何せここは草原、何処まで逃げようとも足元を含め、相手の四方八方すべての方向に影があり、何処を起点としても攻撃を行えます。
そして魔法なら多少体のバランスを崩していようが問題なく発動出来ます。
ならばこのチャンスは逃せません。
相手が距離を詰めてきている背後から…………[シャドウローズ]。
「っ!?」
………………。
「なるほどなるほど。恐ろしい。まさか[影魔法]の使い手とはの………。あの状況で冷静に対処するだけでなく反撃までしてくるとは末恐ろしい。」
まさか………躱されるとは………。
角度的なことを言えば確実に見えていなかった筈です………ましてや[影魔法]には匂いも音もありません……。
つまり、マスターの使う[魔力視(状態異常妄想)]に似た魔力感知系スキル、或いは単純に簡単には範囲を拡げるスキルかは知りませんが、何らかの力がないと探知できない筈でした。………と言うことはそう言うことなんでしょう。
「嘘!?………あのジィ様の初撃を初見で凌ぐなんて……。」
「じゃから言ったじゃろミクリ?面白いものを見れる……と。」
「…………。」
「話をしているところ申し訳ないですが…………[シャドウローズ]」
相手を囲むように[シャドウローズ]を発動させます。
次からはずっとニキスのターンです。影魔法で囲んでしまい、ニキスの土俵で一方的にタコ殴りにさせていただきます。
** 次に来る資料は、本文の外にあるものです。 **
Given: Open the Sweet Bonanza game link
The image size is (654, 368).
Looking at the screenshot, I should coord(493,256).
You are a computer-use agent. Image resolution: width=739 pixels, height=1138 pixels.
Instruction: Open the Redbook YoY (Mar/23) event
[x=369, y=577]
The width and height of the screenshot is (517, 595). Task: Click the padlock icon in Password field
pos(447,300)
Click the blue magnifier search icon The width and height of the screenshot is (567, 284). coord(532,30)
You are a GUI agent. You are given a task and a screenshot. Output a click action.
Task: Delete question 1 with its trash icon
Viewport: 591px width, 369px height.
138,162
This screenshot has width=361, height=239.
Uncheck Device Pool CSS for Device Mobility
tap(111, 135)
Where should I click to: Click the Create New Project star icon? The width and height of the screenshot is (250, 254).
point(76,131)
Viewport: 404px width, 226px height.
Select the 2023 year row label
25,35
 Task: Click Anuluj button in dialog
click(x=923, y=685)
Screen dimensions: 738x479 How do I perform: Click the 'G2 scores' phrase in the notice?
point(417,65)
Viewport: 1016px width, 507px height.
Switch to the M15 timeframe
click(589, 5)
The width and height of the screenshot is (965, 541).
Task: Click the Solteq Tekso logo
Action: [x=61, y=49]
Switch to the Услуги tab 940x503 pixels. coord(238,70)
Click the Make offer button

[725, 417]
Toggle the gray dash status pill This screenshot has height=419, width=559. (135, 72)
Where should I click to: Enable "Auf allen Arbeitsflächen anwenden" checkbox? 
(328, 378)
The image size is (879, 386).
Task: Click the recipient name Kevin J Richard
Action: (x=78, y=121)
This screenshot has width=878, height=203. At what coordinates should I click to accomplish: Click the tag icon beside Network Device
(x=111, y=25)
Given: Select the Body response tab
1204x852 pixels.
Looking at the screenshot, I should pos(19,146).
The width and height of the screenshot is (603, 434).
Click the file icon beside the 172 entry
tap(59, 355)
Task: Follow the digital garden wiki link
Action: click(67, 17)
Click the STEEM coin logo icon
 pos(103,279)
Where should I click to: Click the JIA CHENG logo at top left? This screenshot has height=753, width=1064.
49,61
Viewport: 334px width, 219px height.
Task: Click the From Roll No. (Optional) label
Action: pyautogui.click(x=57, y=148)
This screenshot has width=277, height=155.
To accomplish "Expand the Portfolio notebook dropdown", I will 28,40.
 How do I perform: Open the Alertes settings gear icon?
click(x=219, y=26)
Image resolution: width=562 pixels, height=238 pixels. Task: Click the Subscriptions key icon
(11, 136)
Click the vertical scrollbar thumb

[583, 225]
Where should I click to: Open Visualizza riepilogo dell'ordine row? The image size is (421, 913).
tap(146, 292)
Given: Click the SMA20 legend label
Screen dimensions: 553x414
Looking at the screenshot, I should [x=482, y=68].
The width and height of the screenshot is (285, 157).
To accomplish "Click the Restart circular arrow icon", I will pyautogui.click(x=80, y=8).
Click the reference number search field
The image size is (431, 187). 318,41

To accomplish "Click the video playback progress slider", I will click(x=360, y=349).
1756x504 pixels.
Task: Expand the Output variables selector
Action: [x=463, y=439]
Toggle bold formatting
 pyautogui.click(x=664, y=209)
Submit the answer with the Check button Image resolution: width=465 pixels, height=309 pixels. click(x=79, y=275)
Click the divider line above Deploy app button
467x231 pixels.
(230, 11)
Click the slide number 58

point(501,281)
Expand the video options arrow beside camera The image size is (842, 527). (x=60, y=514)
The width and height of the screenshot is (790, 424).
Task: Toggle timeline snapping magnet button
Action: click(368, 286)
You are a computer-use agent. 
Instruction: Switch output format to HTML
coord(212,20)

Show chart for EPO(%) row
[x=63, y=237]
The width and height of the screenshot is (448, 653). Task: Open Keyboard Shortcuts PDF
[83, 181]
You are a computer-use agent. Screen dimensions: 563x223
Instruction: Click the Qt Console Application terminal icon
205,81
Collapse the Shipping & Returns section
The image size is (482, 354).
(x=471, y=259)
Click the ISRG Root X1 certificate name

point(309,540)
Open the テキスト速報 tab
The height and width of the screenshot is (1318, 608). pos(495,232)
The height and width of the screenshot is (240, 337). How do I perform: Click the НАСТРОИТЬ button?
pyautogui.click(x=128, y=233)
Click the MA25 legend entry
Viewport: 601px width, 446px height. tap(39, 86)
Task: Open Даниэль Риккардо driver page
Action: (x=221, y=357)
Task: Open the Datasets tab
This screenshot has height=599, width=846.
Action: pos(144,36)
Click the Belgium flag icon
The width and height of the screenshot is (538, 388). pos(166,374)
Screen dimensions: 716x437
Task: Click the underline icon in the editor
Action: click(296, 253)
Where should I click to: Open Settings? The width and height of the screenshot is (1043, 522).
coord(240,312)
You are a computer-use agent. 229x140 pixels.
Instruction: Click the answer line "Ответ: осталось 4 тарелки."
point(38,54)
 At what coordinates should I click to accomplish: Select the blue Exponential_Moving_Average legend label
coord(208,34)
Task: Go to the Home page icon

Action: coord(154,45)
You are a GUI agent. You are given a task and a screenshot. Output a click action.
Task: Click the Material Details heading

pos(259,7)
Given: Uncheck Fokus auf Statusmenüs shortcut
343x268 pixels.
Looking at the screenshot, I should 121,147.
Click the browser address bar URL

おじいさんは………敏捷値もさることながら……それ以上の戦闘技術ですね。
ニキスの[シャドウローズ]により四方八方から沢山の影の槍が攻撃を仕掛けているのに、ニキスの攻撃をある程度誘導する事で僅な空間しかないのに全て躱しきっています。
躱すだけならニキスでも出来ます。それこそ敏捷値25000以上のゴリ押しでこのおじいさんと遜色ないレベルで行けるでしょう。
ですが、自身の位置を調整することで二手三手先の魔法を自分の都合のいいように誘導する。
ニキスもなんとか相手の思惑を越えれるように相手の嫌そうな方向から攻撃しますが、それすら相手の誘導の範疇といった感じさえ感じます。
ですが、それならそれでも構いません。
相手を影で囲んでいる以上、相手はニキスを視認することもできず、ましてや影魔法による包囲網を突破することも不可能。
ニキスはこのペースを維持すれば、最低でも一時間は攻撃し続けれます。
おじいさん。貴方はその絶妙な調整を必要とする戦闘を一時間も変わらずに続けられますか?
[シャドウローズ]による包囲網が始まり、早五分。
早速チャンスが来ました。
相手が攻撃を躱しそこねバランスを崩しました。
勝機!全方位より[シャドウローズ]による影の槍を放ちます。
……如何に戦闘技術・敏捷値が優れていようとも躱しきません。
さて、後は間違っても命を奪わぬように加減しなければ。
「え…………。」
目の前の想定外の事態に目が点になります。
ニキスの[シャドウローズ]による全方位攻撃、その一部が消されました。
相手の手には………水の剣?
つまりは………水魔法で影魔法を相殺された?いえ!そうではないです。
相手の水魔法による剣は今なお健在。
攻撃手数を増やすべく、一つ一つの魔法に割く魔力を減らしていました。それに対して相手の剣はたった一本の剣に魔力を集中させたものお互いがぶつかり合えばどうなるかは判りきったこと。
一瞬のうちにニキスとの間を遮っていた影の包囲網が切り裂かれ、距離を詰めてきます。
思ったよりニキス視点が長引きました。
後一話で終わらしたいですが、もしかしたら二話になるかも?
ヒスイ視点も待ってますので………………早目に主人公視点も書きたいところではありますがしばしお待ちを。
後はやはり気になるのが戦闘シーンの表現。
皆さんにどんな感じか伝わっているといいんですが………………………………。